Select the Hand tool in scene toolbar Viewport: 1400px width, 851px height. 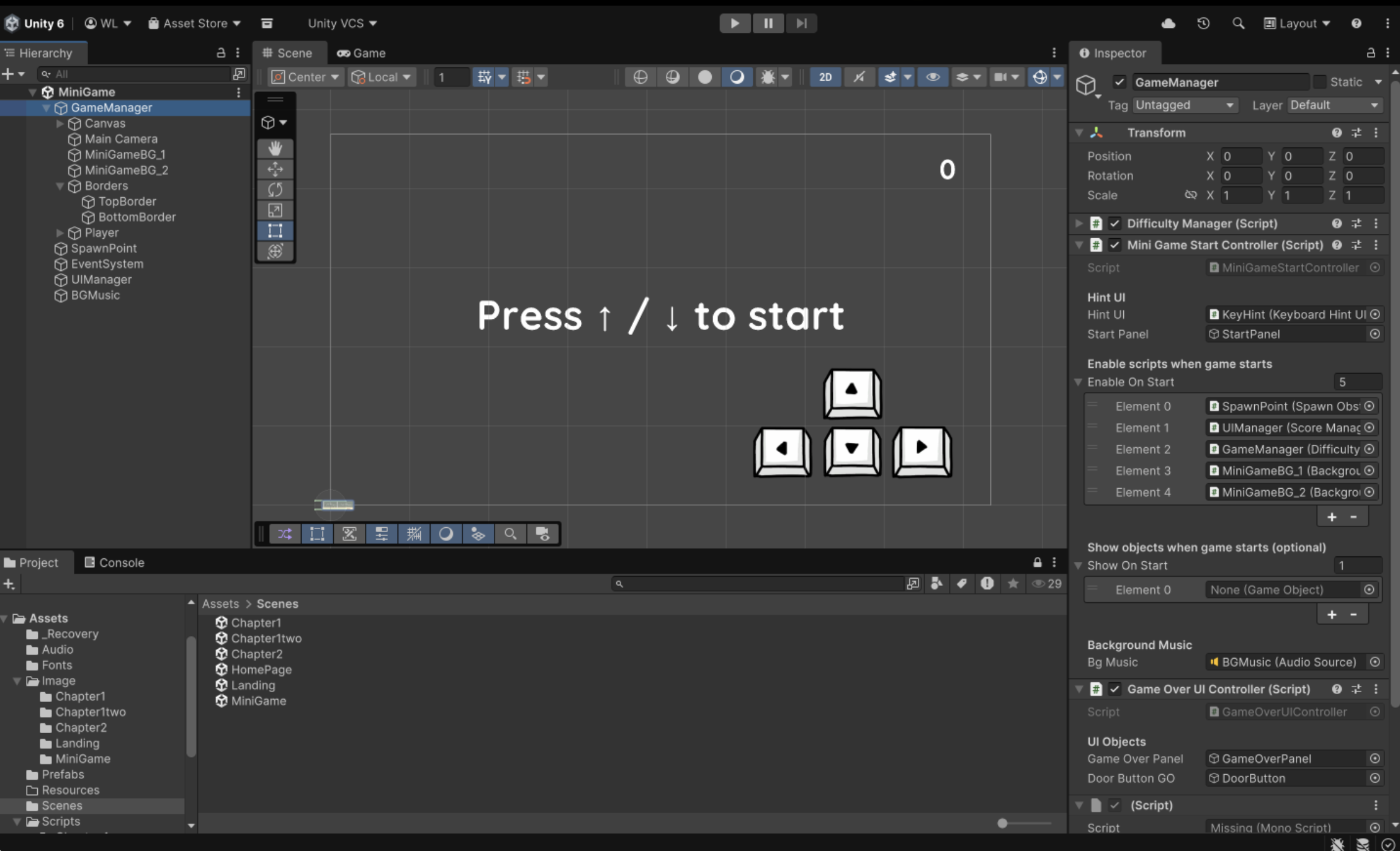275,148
::::::::
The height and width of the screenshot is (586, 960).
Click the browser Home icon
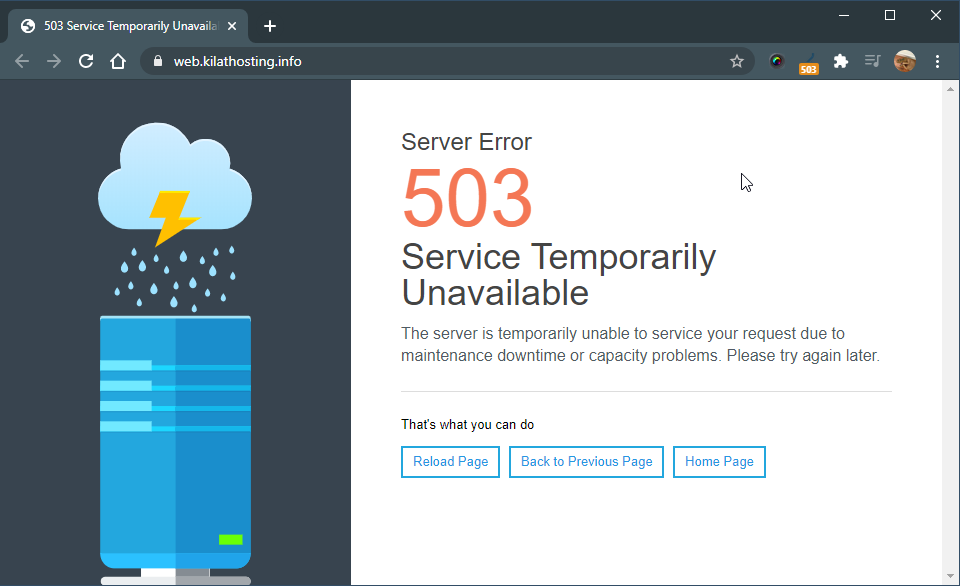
::::::::
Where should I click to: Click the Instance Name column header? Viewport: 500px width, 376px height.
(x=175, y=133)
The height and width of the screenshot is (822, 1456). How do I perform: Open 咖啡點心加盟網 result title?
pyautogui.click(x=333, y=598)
::::::::
Rewrite the records from the line containing "Where should I" through the line containing "pyautogui.click(x=333, y=598)", replacing "header" with "heading" and leaving everything else unchanged.

Where should I click to: Click the Instance Name column heading? Viewport: 500px width, 376px height.
(x=175, y=133)
The height and width of the screenshot is (822, 1456). How do I perform: Open 咖啡點心加盟網 result title?
pyautogui.click(x=333, y=598)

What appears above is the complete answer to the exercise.